The base is a piece of 1/2" ply with slots so I can adjust and lock the distance between the back fence and the drill bit from 0" to 2". The fences are 3/4" x 1 1/2" poplar and I use a 1/4" replaceable spacer under the work to reduce tear-out. The slots were cut with a plunge router and 1/4" bit.

The hold down can either hold the work flat to the table or hold the work vertically against the corner when drilling into the end of a dowel or other small part. Since the sled can slide horizontally on the table, the side fence also serves as a stop block for making repetitive holes in multiple parts. The photos show how it works.


----------



## Dmeadows (Jun 28, 2011)

Quite ingenious, Oliver. May have to copy it!


----------



## greenacres2 (Dec 23, 2011)

Nice jig--simple but effective. One of the few items I've seen you build that I "think" I might be able to do at my level of skill!! 
earl


----------



## OPG3 (Jan 9, 2011)

Olly, I am glad you have made and shared this with us. I was just telling the "big-shots" at Quercus - Ferrous about you and some of your creativity. If you ever need a job, they might make you an offer, one really cool thing about those guys is that you can open-up your own (run-it-as-you-wish) manufacturing facility - where ever you wish, as long as there is no other competition with 30 kilometers.

I have two questions: 

1. Will this high-quality gizmo work on metric, or is it like so many other US- made items in being Imperial only?

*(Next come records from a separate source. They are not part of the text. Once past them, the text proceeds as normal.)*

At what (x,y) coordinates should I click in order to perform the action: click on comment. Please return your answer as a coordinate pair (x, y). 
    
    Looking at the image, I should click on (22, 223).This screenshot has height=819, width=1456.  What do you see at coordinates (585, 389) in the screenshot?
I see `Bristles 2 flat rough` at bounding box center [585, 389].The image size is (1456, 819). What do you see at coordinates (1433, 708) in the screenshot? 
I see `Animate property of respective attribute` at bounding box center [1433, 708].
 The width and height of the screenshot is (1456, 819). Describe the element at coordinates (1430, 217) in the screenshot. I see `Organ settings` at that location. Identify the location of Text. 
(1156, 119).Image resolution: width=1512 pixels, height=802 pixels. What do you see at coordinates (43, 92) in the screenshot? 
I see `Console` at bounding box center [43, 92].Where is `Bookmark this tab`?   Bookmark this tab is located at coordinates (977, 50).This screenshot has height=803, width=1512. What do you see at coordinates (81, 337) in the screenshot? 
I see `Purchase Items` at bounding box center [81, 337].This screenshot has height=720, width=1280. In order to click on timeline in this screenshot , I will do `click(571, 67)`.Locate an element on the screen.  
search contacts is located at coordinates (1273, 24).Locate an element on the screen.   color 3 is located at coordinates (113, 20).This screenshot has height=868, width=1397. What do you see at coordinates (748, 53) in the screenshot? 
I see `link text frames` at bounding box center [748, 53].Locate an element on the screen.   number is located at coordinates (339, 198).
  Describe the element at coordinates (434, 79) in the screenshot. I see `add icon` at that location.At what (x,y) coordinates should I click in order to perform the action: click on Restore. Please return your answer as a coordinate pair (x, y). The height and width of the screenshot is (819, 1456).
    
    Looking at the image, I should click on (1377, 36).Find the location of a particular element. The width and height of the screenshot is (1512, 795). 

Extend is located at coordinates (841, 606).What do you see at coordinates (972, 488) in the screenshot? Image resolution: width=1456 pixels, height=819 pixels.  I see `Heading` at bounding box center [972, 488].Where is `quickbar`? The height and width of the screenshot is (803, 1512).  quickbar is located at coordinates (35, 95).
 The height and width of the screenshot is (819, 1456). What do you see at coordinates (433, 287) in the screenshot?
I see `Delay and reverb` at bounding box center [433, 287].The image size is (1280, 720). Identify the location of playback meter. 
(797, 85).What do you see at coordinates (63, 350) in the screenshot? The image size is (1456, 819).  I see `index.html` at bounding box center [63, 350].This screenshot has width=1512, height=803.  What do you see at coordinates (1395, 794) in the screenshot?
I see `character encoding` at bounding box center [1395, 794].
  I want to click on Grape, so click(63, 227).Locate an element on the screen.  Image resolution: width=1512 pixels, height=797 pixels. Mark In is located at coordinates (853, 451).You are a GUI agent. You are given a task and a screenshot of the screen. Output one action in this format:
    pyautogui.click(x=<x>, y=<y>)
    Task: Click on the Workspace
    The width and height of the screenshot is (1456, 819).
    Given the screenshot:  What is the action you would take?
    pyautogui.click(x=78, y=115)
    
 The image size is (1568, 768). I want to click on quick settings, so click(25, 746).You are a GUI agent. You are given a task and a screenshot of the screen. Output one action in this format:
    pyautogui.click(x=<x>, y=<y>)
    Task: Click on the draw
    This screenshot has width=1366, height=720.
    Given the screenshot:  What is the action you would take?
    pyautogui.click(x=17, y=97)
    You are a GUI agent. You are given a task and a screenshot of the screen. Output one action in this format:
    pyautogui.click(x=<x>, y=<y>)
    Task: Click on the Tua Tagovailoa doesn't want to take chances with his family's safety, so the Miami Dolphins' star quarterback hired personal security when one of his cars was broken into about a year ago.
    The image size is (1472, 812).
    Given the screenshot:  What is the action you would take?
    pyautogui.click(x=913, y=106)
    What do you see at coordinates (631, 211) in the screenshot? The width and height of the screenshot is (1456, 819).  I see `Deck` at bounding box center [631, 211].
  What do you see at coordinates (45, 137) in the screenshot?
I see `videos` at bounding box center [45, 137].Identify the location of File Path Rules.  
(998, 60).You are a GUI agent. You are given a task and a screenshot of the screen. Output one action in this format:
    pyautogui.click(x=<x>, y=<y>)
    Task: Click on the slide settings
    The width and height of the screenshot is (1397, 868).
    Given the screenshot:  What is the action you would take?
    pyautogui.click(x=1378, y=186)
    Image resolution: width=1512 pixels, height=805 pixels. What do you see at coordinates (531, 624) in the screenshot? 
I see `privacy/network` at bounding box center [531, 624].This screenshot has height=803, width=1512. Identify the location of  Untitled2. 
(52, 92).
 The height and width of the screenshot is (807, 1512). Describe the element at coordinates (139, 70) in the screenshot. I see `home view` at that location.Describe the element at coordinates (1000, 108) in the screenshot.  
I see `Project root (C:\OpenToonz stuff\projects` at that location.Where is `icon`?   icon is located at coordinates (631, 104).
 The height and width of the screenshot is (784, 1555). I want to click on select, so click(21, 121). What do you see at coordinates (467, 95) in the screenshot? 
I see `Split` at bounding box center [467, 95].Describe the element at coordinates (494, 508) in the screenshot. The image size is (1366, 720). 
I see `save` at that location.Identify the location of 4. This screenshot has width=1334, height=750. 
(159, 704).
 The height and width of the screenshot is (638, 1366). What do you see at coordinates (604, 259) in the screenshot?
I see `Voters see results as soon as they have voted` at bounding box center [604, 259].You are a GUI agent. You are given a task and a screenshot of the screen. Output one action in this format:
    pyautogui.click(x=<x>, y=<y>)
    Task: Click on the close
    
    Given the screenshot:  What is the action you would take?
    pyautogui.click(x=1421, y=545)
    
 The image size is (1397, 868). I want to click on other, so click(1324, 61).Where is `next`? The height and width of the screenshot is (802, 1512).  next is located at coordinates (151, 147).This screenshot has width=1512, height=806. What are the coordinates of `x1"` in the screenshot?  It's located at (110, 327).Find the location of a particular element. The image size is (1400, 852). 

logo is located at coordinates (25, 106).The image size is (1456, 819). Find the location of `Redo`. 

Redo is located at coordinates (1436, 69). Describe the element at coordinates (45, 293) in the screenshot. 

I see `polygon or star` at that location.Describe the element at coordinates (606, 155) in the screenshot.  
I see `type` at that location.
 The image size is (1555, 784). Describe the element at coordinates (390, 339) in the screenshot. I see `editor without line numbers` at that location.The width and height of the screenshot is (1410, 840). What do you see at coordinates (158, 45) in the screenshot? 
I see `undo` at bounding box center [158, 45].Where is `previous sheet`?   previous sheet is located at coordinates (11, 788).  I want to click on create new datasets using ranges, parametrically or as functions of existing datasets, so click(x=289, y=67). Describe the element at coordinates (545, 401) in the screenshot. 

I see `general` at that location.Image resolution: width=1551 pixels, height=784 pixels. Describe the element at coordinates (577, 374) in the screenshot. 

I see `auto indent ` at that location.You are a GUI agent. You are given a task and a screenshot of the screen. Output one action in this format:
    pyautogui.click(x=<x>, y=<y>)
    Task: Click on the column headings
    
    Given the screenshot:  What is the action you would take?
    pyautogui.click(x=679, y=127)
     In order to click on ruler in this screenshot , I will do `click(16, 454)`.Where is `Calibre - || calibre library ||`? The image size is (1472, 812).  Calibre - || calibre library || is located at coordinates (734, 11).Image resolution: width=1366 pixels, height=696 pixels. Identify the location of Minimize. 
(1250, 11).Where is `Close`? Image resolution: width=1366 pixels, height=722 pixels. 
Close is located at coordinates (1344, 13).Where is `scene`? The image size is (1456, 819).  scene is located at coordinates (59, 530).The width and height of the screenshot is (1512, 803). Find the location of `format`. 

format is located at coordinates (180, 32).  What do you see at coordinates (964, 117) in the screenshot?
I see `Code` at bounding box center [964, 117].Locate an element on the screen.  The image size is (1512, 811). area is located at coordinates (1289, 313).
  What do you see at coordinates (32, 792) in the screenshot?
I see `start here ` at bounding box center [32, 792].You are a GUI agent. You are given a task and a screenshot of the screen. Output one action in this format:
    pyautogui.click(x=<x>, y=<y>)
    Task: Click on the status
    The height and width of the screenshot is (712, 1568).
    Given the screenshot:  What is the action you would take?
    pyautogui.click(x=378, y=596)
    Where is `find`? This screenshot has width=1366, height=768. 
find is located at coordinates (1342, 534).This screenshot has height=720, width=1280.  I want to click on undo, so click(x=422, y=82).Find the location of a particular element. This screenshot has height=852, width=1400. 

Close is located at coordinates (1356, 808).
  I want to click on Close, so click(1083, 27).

2. Are you making big plans for your birthday celebration TOMORROW?

Otis


----------



## Gaffboat (Mar 11, 2012)

OPG3 said:


> Olly, I am glad you have made and shared this with us. I was just telling the "big-shots" at Quercus - Ferrous about you and some of your creativity. If you ever need a job, they might make you an offer, one really cool thing about those guys is that you can open-up your own (run-it-as-you-wish) manufacturing facility - where ever you wish, as long as there is no other competition with 30 kilometers.
> 
> I have two questions:
> 
> ...


1. Yes, it is a metric / imperial hybrid that works in all regions but closed captioning and subtitles are only available on demand. 

2. As to the birthday, you can see by the attached magazine cover that the Adventure Chronicles continue and the stakes are getting higher.


----------



## MT Stringer (Aug 15, 2012)

That is really nice and well thought out. Good job.


----------



## jw2170 (Jan 24, 2008)

Dash it, Oliver. You are a few days late......VBG.

I just dissembled a jig like that on Sunday. Could not remember why I made it....

A couple of slots and I would have it done....

Good idea, BTW.


----------



## Cherryville Chuck (Sep 28, 2010)

Great idea Oliver, I hope you didn't patent it. I need to make a copy.


----------



## Gaffboat (Mar 11, 2012)

Cherryville Chuck said:


> Great idea Oliver, I hope you didn't patent it. I need to make a copy.


No patents Charles, that's what this forum is all about — sharing ideas. Glad you found something you can use.


----------



## MartinW (Jun 26, 2013)

Hi Oliver,

nice jig you made - and with those tiny pieces to drill into, I'd consider it an essential one.
You certainly don't want to hold them by hand 

Martin


----------



## chessnut2 (Sep 15, 2011)

Oliver...........Great idea. What is the metal clamping part made from? Thanks.


----------



## Gaffboat (Mar 11, 2012)

chessnut2 said:


> Oliver...........Great idea. What is the metal clamping part made from? Thanks.


The metal part I'm using as a hold down is actually for holding a router under an old Ryobi router table. (Does that make it a hold up? :laugh Just re-cycling parts to save money. There are similar clamps, like Rockler's mini hold down, that would work as well.


----------



## chessnut2 (Sep 15, 2011)

Thanks.


----------



## DJMikeT (Jul 21, 2013)

Great jig idea, I may have to make one of these as well. Thanks for sharing your idea.


----------